- Born: Jack Douglas Forbes January 7, 1934 Long Beach, California, US
- Died: February 23, 2011 (aged 77) Davis, California, US
- Education: University of Southern California
- Spouse: Carolyn L. Johnson
- Children: 2

= Jack D. Forbes =

American historian (1934–2011)

Jack Douglas Forbes (January 7, 1934 – February 23, 2011) was an American historian, writer, scholar, and political activist, who specialized in Native American issues. He is best known for his role in establishing one of the first Native American studies programs (at University of California Davis). In addition, he was one of the cofounders of D-Q University, a prominently Native American college in Davis, California.

==Life and career==
Jack D. Forbes was born in 1934 in Long Beach, California, to George Theodore Forbes and Dorothy Hazel Rufener Forbes. Jack was of Powhatan-Renapé and Lenape descent, but was not enrolled in any Native nation. Forbes was raised in neighboring El Monte and Eagle Rock, where he began his writing career at the high school newspaper. He received his bachelor's degree in philosophy from University of Southern California in 1953, going on to a Master's in 1955 and a Ph.D. in History and Anthropology (1959).

▶ _JOB ITEM 1_
Do these statements agree with the passage about Jack D. Forbes? (a) Forbes was enrolled in a Native nation. (b) Forbes earned his bachelor's degree in philosophy from the University of Southern California in 1953. (c) Forbes began his writing career at a college newspaper. For each, answer yes or no and quote the words from the passage that decide it.
▶ _JOB ITEM 2_
List every role that the first sentence of the Jack D. Forbes passage assigns to him.
▶ _JOB ITEM 3_
Continue the passage about Jack D. Forbes, starting after its final sentence.
The material after this point comes from a separate source.

▶ _MATERIAL PROVIDED_
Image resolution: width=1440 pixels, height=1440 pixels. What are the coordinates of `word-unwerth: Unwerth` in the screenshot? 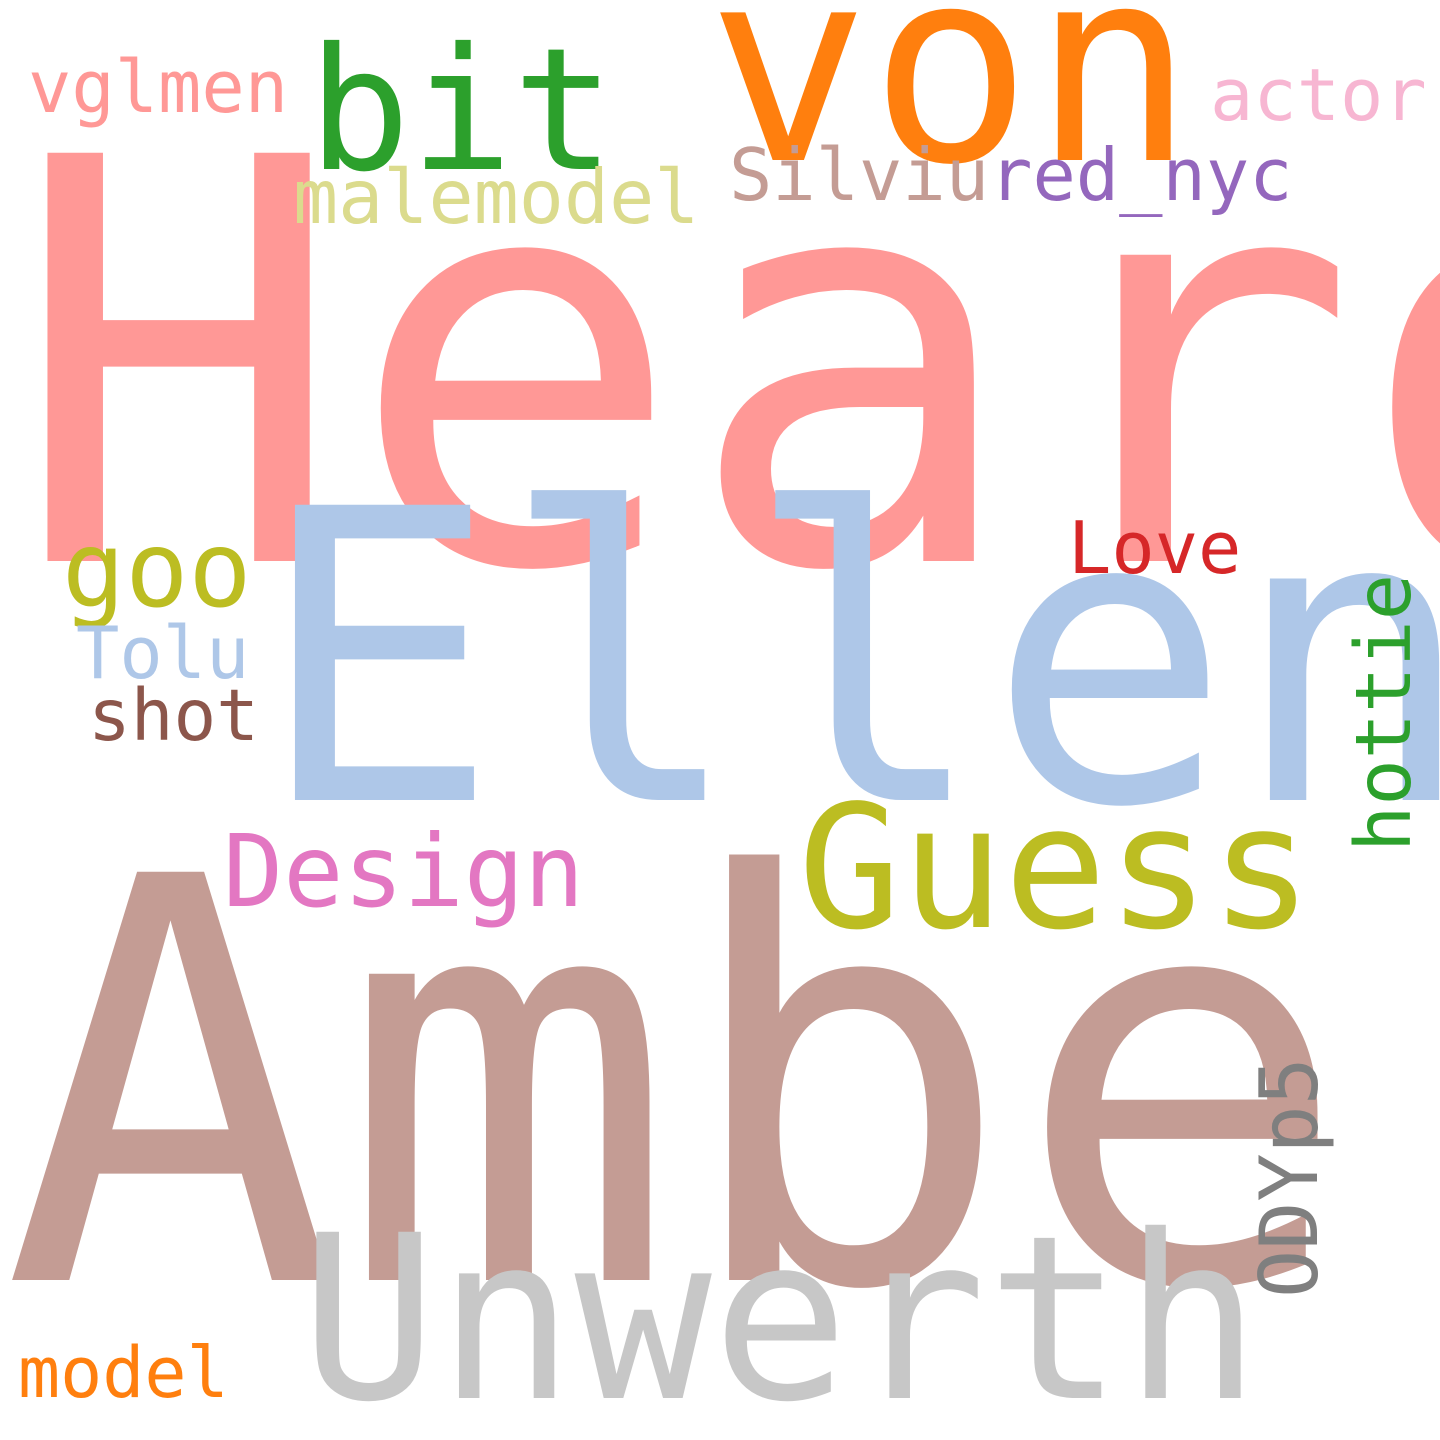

▶ _WRITTEN ANSWER 1_
(a) No: "but was not enrolled in any Native nation."
(b) Yes: "He received his bachelor's degree in philosophy from University of Southern California in 1953."
(c) No: "where he began his writing career at the high school newspaper."

▶ _WRITTEN ANSWER 2_
historian, writer, scholar, political activist

▶ _WRITTEN ANSWER 3_
In the early 1960s, Forbes became active as an organizer in the Native American movement, which asserted the rights to sovereignty and resisting assimilation into the majority culture. Native Americans on the West Coast were active, gaining national attention with such demonstrations as the occupation of Alcatraz Island. They pushed for better education, and departments of Native American studies to be established at major universities, as well as civil rights. In this same era, various tribes filed land claim suits against the federal government or states over long-contested issues.

Forbes first taught at San Fernando Valley State College and the University of Nevada, Reno. He joined the University of California, Davis in 1969, where he helped found a program in Native American studies, one of the first at a major university. Later he developed this subject as a full department and served as its chairman. With an emphasis on interdisciplinary studies, he explored the confluence of African American and Native American histories, as well as multicultural people of Indian and European ancestry. He extended his work into African American and Latin American history. After gaining professor emeritus status in 1994, Forbes continued to teach at the university until 2009.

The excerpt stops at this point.